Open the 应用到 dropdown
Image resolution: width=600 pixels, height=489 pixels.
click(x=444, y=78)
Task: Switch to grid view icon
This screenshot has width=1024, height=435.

--

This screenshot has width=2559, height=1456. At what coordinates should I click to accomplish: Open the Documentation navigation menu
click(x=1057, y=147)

...

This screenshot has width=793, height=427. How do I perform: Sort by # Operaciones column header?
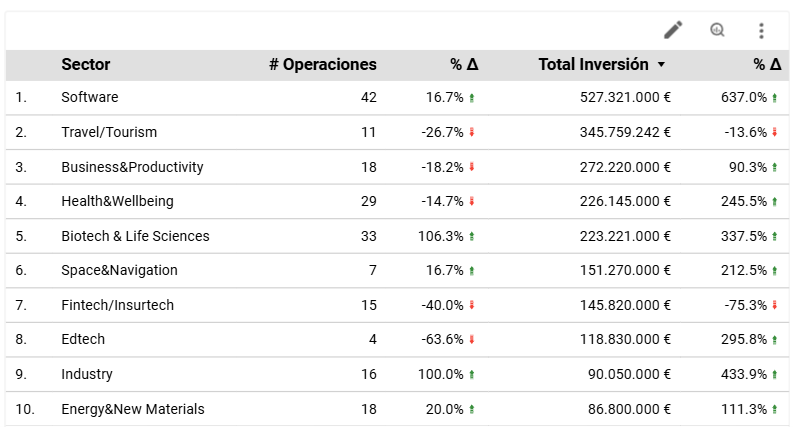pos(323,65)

** What is being asked **
Starting with the line with "Open the 应用到 dropdown" and going on through the line with "This screenshot has width=1024, height=435.", write those lines out again with "grid view" changed to "list view" and nothing else altered.

** Correct output **
Open the 应用到 dropdown
Image resolution: width=600 pixels, height=489 pixels.
click(x=444, y=78)
Task: Switch to list view icon
This screenshot has width=1024, height=435.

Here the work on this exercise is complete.